Une douzaine d'Anglais, qui étaient aux tribunes, descendirent alors de leur échafaudage, au milieu des cris, des huées et des vociférations de la foule ; une escouade de fantassins, conduite par un officier, l'épée nue à la main, les enveloppa, afin qu'ils ne fussent pas mis en pièces par le peuple, et les accompagna hors de l'église, où je ne sais pas ce qu'ils devinrent.
Leur expulsion amena un moment de silence, pendant lequel la foule, émue et soulagée, reprit le mouvement qui la reportait vers l'autel pour baiser la fiole, et l'éloignait de l'autel quand la fiole était baisée.
Une heure à peu près s'écoula dans l'attente, et sans que le miracle se fit. Pendant cette heure, la foule fut assez tranquille ; mais c'était le calme qui précède l'orage. Bientôt les rumeurs recommencèrent, les grondements se firent entendre de nouveau, quelques clameurs sauvages et isolées éclatèrent. Enfin, cris tumultueux, vociférations, grondements, rumeurs, se fondirent dans un rugissement universel dont rien ne peut donner une idée.
Le chanoine demanda une seconde fois s'il y avait des hérétiques dans l'assemblée ; mais cette fois personne ne répondit. Si quelque malheureux Anglais, Russe ou Grec, se fût dénoncé en répondant, à cet appel, il eût été certainement mis en morceaux, sans qu'aucune force militaire, sans qu'aucune protection humaine eût pu le sauver.
Alors les “parents” de saint Janvier se mêlèrent à la partie : c'était quelque chose de hideux que ces vingt ou trente mégères arrachant leur bonnet de rage, menaçant saint Janvier du poing, invectivant leur parent de toute la force de leurs poumons, hurlant les injures les plus grossières, vociférant les menaces les plus terribles, insultant le saint sur son autel, comme une populace ivre eût pu faire d'un parricide sur un échafaud.
Au milieu de ce sabbat infernal, tout à coup le prêtre éleva la fiole en l'air, criant :
- Gloire à saint Janvier, le miracle est fait !
Aussitôt tout changea.
Chacun se jeta la face contre terre. Aux injures, aux vociférations, aux cris, aux clameurs, aux rugissements, succédèrent les gémissements, les plaintes, les pleurs, les sanglots. Toute cette populace, folle de joie, se roulait, se relevait, s'embrassait, criant :
– Miracle ! miracle ! et demandait pardon à saint Janvier, en agitant ses mouchoirs trempés de larmes, des excès auxquels elle venait de se porter à son endroit.

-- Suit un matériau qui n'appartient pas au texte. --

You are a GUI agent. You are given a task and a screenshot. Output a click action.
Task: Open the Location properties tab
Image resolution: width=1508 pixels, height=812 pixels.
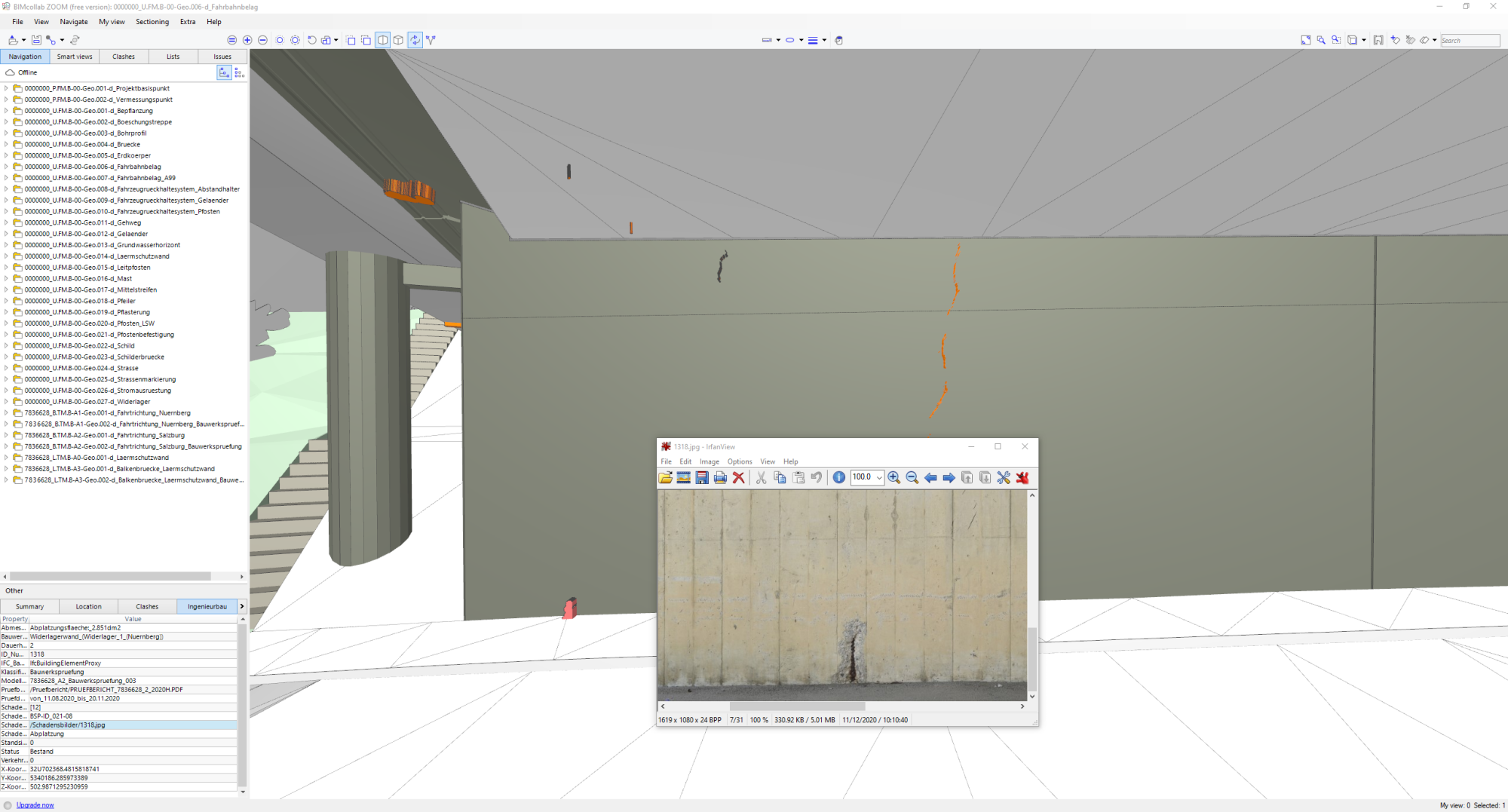point(89,606)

Au même instant, les musiciens commencèrent à jouer et les chantres à chanter le Te Deum, tandis qu'un coup de canon tiré au fort Saint-Elme, et dont le bruit vint retentir jusque dans l'église, annonçait à la ville et au monde, urbi et orbi, que le miracle était fait.
En effet, la foule se précipita vers l'autel, nous comme les autres. Ainsi que la première fois, on nous donna la fiole à baiser ; mais, de parfaitement coagulé qu'il était d'abord, le sang était devenu parfaitement liquide.

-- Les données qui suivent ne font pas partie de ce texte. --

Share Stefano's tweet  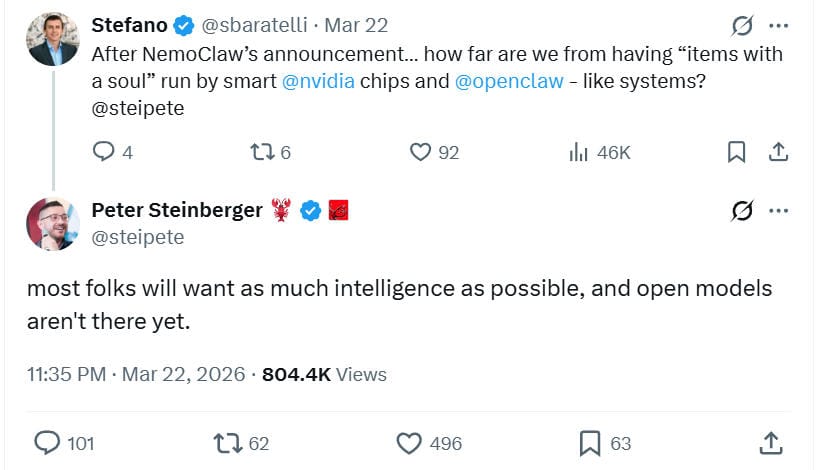click(778, 152)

C'est, comme nous l'avons dit, dans cette liquéfaction que consiste le miracle.
Et il y avait bien véritablement miracle, car c'était toujours la même fiole ; le prêtre ne l'avait touchée que pour la prendre sur l'autel et la faire baiser aux assistants, et ceux qui venaient de la baiser ne l'avaient pas un instant perdue de vue.

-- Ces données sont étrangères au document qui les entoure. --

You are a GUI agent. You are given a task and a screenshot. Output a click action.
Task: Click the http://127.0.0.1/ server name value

La liquéfaction s'était faite au moment où la fiole était posée sur l'autel, et où le prêtre, à dix pas de la fiole à peu près, apostrophait les parentes de saint Janvier.
Maintenant, que le doute dresse sa tête pour nier, que la science élève sa voix pour contredire ; voilà ce qui est, voilà ce qui se fait, ce qui se fait sans mystère, sans supercherie, sans substitution, ce qui se fait à la vue de tous. La philosophie du dix huitième siècle et la chimie moderne y ont perdu leur latin : Voltaire et Lavoisier ont voulu mordre à cette fiole, et, comme le serpent de la fable, ils y ont usé leurs dents.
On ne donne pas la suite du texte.